Uraz stawu skokowego Kamila Stocha stał się głównym zmartwieniem sztabu szkoleniowego i polskich kibiców. Obawiano się, że Polak będzie musiał pauzować również w kolejnych zawodach. Na szczęście ostatnie doniesienia są bardziej optymistyczne.
Lekarz kadry polskich skoczków poinformował dzisiaj, że stan naszego mistrza olimpijskiego poprawia się, a start w Lillehammer staje się coraz bardziej prawdopodobny. Ostateczna decyzja zapadnie jednak dopiero w środę:

- Jest lepiej niż było. Uraz powoli się goi. Jeszcze zaordynowałem Kamilowi przerwę w treningach. Wydaje się jednak, że wszystko idzie ku dobremu. Pojawiły się realne szanse na start w kolejnych zawodach Pucharu Świata w Lillehammer. Do tych startów mamy jeszcze tydzień, więc nie ma takiego pośpiechu - powiedział Aleksander Winiarski.

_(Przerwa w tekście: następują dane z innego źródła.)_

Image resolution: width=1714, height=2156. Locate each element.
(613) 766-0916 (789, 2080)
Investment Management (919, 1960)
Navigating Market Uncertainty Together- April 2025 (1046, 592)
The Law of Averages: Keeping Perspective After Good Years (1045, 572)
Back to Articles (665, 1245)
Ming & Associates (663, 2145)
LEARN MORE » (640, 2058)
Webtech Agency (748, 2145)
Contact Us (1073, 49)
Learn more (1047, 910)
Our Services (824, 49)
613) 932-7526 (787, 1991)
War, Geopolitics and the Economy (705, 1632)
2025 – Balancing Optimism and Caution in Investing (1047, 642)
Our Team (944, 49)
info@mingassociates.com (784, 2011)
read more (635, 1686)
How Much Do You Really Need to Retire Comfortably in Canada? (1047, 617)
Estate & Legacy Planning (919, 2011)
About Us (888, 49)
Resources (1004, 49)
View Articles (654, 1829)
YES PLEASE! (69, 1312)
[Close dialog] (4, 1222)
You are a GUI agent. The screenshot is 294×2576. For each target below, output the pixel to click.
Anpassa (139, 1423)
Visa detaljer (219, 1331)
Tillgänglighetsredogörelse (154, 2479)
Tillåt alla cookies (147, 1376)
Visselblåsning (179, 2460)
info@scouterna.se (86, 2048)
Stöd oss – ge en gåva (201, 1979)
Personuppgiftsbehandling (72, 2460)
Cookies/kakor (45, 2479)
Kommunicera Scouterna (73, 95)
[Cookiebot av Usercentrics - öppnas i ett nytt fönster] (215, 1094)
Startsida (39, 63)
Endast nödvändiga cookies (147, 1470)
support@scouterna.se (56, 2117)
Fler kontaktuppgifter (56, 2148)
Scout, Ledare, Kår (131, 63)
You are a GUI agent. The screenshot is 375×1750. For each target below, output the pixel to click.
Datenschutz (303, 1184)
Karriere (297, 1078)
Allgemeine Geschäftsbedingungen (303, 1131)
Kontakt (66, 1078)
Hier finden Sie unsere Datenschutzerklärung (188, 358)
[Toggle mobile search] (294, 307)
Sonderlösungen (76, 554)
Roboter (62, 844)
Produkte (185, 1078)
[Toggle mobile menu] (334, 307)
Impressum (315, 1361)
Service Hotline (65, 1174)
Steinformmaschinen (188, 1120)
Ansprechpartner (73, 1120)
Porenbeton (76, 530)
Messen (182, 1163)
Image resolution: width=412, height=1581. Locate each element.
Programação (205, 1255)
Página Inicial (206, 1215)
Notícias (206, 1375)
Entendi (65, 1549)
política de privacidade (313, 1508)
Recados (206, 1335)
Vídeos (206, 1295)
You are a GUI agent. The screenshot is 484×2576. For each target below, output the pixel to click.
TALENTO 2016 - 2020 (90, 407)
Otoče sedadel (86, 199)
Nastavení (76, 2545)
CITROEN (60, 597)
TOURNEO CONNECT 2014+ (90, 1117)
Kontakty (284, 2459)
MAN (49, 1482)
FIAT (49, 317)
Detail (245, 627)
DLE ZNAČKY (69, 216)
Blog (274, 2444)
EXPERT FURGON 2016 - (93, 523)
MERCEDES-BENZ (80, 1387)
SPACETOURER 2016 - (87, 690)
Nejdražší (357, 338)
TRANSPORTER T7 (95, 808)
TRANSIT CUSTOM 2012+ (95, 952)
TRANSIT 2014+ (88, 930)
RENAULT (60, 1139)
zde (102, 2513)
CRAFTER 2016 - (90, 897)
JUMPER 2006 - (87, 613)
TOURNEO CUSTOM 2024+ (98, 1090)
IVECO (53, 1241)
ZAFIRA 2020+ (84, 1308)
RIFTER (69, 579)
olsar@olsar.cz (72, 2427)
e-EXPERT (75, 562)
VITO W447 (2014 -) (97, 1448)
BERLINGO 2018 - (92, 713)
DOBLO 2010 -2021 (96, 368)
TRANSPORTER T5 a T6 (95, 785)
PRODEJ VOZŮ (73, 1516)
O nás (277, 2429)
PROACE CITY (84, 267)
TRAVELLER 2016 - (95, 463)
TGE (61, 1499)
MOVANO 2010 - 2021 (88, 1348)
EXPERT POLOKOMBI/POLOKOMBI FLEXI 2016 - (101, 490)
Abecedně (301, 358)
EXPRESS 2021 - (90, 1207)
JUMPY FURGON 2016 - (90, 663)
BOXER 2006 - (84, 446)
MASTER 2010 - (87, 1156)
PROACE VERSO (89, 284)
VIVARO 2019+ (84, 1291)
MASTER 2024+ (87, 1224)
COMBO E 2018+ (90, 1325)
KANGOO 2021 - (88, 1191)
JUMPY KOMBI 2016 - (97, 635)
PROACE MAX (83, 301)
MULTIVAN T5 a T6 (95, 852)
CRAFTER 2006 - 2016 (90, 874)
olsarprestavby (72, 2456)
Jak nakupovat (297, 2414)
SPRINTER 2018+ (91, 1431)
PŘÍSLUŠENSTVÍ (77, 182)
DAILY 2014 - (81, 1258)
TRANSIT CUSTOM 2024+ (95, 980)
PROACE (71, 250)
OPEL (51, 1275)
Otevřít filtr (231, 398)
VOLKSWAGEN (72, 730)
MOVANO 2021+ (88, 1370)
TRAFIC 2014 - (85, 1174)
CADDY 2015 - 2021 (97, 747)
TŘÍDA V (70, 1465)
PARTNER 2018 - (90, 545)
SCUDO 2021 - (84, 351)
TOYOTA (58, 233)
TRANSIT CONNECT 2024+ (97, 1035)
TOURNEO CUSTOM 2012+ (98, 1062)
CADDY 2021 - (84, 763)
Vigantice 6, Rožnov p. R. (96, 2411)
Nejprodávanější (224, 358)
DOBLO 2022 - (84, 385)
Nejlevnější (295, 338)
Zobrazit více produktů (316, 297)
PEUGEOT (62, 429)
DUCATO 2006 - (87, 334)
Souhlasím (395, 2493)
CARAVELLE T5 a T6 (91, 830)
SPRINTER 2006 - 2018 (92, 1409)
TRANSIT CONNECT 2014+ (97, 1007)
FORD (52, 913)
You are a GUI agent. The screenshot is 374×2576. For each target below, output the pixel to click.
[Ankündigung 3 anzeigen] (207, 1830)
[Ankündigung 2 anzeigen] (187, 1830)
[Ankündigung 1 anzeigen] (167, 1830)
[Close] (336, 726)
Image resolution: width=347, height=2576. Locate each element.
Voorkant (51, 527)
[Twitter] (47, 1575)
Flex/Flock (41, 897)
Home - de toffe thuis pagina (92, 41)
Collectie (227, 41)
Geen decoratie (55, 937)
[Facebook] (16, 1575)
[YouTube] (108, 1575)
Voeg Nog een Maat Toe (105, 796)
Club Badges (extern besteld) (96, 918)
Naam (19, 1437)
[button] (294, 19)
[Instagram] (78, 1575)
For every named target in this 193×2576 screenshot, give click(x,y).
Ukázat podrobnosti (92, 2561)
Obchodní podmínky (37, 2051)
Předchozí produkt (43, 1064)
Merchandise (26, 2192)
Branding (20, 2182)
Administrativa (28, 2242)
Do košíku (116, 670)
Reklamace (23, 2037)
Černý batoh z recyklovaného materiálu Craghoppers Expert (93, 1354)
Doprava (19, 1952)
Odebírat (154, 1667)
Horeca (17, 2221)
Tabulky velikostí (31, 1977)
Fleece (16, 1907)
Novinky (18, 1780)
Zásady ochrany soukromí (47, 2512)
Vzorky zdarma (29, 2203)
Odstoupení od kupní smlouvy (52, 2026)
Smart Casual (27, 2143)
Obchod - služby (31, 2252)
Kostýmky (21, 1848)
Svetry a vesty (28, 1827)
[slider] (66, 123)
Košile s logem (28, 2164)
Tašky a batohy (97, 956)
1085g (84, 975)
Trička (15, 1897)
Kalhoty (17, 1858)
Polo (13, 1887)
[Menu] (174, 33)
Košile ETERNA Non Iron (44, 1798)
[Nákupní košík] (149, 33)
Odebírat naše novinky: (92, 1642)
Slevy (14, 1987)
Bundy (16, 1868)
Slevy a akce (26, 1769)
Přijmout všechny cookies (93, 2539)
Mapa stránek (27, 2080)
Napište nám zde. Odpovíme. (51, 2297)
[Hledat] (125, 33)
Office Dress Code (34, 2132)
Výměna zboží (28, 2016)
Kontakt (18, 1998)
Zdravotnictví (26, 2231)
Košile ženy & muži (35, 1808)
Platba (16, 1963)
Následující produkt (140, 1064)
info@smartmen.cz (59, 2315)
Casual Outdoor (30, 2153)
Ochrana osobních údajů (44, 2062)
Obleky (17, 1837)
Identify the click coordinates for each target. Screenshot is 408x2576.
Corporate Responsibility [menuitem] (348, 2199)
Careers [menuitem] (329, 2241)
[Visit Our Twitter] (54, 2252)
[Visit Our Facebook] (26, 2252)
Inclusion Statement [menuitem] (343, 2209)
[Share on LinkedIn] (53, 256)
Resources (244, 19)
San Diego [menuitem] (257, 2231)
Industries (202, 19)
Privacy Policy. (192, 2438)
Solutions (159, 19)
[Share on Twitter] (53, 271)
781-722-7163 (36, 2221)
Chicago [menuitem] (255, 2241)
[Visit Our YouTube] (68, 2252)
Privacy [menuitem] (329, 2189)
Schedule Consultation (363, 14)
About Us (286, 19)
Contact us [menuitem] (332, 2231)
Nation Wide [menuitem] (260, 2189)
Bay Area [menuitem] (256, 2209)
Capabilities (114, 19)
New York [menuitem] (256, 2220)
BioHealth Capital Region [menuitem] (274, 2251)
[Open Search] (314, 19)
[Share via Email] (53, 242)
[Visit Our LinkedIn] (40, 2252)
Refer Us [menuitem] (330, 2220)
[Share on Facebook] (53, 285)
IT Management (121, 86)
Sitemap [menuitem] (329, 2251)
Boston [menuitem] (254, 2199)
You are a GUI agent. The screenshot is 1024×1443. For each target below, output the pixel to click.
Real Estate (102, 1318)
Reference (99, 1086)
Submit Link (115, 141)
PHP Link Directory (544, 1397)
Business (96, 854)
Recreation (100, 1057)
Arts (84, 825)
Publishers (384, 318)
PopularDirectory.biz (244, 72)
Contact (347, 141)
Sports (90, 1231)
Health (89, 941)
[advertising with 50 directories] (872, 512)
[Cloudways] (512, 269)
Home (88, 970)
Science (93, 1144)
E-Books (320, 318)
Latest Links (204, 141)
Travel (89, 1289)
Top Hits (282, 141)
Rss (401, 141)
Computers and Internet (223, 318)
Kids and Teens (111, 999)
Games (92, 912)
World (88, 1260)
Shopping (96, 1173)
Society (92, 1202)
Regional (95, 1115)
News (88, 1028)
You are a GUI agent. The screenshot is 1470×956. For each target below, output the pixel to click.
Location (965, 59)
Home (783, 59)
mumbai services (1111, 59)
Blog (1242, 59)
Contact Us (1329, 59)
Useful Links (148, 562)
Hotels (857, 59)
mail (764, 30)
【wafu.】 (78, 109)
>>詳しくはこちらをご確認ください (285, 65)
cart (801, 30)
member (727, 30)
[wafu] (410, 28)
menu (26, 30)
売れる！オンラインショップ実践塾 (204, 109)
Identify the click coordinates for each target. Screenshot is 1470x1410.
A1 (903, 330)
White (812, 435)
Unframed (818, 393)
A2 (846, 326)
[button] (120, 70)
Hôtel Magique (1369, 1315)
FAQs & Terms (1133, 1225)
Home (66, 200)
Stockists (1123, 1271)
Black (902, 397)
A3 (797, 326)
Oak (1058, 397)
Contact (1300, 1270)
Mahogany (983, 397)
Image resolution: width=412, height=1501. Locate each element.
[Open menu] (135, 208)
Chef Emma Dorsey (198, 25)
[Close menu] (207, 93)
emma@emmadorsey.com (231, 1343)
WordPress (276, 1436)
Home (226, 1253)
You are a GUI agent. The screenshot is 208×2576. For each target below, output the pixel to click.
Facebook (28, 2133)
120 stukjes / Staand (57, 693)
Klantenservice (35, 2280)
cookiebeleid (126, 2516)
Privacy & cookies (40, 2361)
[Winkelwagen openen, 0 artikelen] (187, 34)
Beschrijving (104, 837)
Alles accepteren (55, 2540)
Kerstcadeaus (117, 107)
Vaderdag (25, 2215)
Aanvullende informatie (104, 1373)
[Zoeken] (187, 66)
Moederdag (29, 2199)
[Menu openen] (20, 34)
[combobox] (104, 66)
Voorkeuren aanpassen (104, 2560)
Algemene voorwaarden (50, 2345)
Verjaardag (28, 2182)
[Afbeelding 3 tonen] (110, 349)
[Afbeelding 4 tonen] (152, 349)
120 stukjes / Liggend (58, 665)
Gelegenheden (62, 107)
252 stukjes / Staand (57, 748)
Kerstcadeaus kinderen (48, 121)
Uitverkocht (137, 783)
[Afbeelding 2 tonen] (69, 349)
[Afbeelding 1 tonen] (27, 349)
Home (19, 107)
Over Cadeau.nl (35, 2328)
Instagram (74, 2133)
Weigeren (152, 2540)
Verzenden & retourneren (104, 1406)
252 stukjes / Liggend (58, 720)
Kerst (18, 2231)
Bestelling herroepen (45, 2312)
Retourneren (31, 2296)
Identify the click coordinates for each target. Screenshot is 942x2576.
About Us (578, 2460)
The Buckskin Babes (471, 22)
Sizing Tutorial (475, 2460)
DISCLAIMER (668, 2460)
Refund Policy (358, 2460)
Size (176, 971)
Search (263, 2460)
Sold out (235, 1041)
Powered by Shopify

Pod opieką lekarza kadry przeszedł badania również Klemens Murańka, który w tym tygodniu doznał urazu kolana podczas treningów w Klingenthal. Na szczęście jego kontuzja nie jest bardzo poważna, podczas badań nie stwierdzono żadnych uszkodzeń łąkotki, więzadeł ani chrząstki stawowej.

- Klemens jest już po badaniu rezonansem magnetycznym. Wykonaliśmy też drobny zabieg. U Klemensa stwierdziłem przeciążenie w stawie rzepkowo-udowym. Na szczęście bez żadnych poważnych uszkodzeń - poinformował doktor Winiarski.